But he slipped through the entry on his own. Meanwhile, I stood there shivering in fear, and straining my ears to hear anything that might indicate he’d come upon the intruder. Or intruders. Nothing.
I dug out my cell and started to dial 911, but I quickly realized I didn’t know Cole’s address. Moving away from the door, I was about to head down the drive to look for a house number when I heard movement behind me.
I screamed and jumped around to face the criminal, but it was just Cole on the back step, looking pale and completely rattled.
“Are they in there?” I asked him, holding my phone close in case I needed to dial quickly.
He shook his head. “No.”
And then I thought of his sweet dog. “Ohmigod! Bailey!”
Cole came off the step and over to me. “She’s fine,” he said. “She was in her crate.”
I blinked. “She was in her crate?”
“Yeah,” he said. “And we didn’t do that. So, somehow somebody got her into her crate and locked her up.”
“Okay, so what’d they take?”
“The file,” he said.
“The what?”
“The murder file, Lily. It’s gone. That’s the only thing missing.”
“But…but…” I tried to make sense of that. “What the hell would a robber want with an old murder file?”
“I don’t think a robber would want it,” he said. “But the murderer would.”
The air left my lungs so quickly that my knees buckled. Cole got an arm around me just in time or I would’ve scraped them on the pavement.
“You okay?” he said, holding on to me until I was steady enough to stand on my own.
“Yeah,” I lied. “We talked to the murderer today?” I said weakly.
Cole looked back toward the house. “Maybe.”
I put a hand over my mouth. “Oh my God, Cole.”
He nodded. The bravado from a few moments before was gone.
“Okay…okay…” I said, trying to think this thing through. “What if there’s a logical explanation? What if your mom took it and the broken window is just a coincidence or something?”
“She’s been at work all day,” he reminded me. “And if she came home and found that on the kitchen table, Lily, she’d be calling me two seconds later to tell me to get my butt home. She never would’ve waited till later to say something to me. The window and the dog can’t be a coincidence.”
I was shaking all over now, and Cole led me to a set of lawn chairs. “We have to call the police,” I said.
Cole looked back toward the house. “And tell them what? That I had a murder file that’d been illegally obtained by one of their own guys, and it got stolen?”
“Well, at least you can report the breakin!” I insisted. “Cole, if he left any prints behind, the police might be able to catch him and then we can tell them about the file. We just won’t tell them where it came from.”
Cole considered that for a minute, then nodded. “Okay. But let me take you home first.”
I bit my lip. It felt like he was dismissing me. “I can stay,” I told him.
But Cole reached for my hand and said, “I think I’d feel better if you were locked safely behind that big gate on your grandmother’s estate.”
What neither of us said out loud was Unless she is the murderer.
“What about you?” I asked him. “Cole, if the murderer really did come here and steal the file, then you and your mom are in more danger than I am.”
Cole rubbed his temples. I could tell he was trying to keep it together even though the breakin had unnerved him.
“The guys are gonna be here at eight,” he said. “Which means we’ll be safe for the night at least. Tomorrow Mom’s headed to Newport News to stay with her boyfriend. He lives there.”
“Maybe you should go with her,” I said. “Or call that guy you know from the FBI and tell him everything that we’ve found out so far, and that your house was broken into. Maybe he can do something.”

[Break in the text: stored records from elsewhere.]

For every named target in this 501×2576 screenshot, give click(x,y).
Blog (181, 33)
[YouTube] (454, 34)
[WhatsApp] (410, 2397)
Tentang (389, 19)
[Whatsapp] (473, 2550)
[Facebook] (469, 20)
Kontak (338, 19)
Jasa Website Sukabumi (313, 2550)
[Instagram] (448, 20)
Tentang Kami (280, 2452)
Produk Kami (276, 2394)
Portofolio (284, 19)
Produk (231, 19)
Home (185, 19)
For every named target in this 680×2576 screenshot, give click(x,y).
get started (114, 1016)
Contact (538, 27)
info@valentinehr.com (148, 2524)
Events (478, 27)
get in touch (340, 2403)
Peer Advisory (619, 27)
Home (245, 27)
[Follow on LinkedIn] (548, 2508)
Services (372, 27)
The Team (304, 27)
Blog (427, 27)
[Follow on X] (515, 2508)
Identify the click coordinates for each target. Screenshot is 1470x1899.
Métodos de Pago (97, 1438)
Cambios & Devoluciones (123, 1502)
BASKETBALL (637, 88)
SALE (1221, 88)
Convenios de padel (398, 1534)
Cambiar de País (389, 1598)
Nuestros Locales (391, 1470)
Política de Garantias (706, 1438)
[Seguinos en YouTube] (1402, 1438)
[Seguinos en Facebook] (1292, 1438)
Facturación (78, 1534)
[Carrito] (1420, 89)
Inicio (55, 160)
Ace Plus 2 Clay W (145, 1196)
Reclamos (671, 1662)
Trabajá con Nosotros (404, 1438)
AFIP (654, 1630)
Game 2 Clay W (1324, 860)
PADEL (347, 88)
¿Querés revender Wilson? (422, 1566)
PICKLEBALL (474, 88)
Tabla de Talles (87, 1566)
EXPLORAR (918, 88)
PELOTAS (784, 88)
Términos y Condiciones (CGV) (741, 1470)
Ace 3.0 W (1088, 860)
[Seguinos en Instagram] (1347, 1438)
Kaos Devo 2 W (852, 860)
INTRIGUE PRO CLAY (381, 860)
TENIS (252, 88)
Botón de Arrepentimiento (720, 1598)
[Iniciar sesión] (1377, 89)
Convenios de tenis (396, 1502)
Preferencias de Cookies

Cole smiled. “I’m not gonna crash my mom’s night off with her boyfriend,” he said. “And Special Agent Presco isn’t going to do anything other than tell me there’s not much he can do. We need more, Lily.”
I looked to the window. “But this just got really serious, Cole. Dangerous even.”
“Only if we go back and try to interview the same people we did today,” he reasoned. “It’s gotta be someone we already talked to.”
“Unless Bishop figured out who we were,” I said.
Cole tapped his thigh with his keys and looked toward his black vintage Mustang. “He could’ve followed us back to the car and run my plates somehow.”
“But we didn’t even talk to him,” I said. “Why would he get suspicious?”
“We talked to Grady Weaver and Sara Radcliff. But no way did she have time to get over here and break in before us.”
“She could’ve called someone,” I said, looking around the yard. Dusk was already starting to settle, and the wind had picked up a little. Swaying trees were throwing long, creepy shadows, and I gave in to an involuntary shudder.
Cole swept a hand through his hair. “None of this makes any sense,” he said. “The more people we talk to, the more people we find out could’ve been the killer.”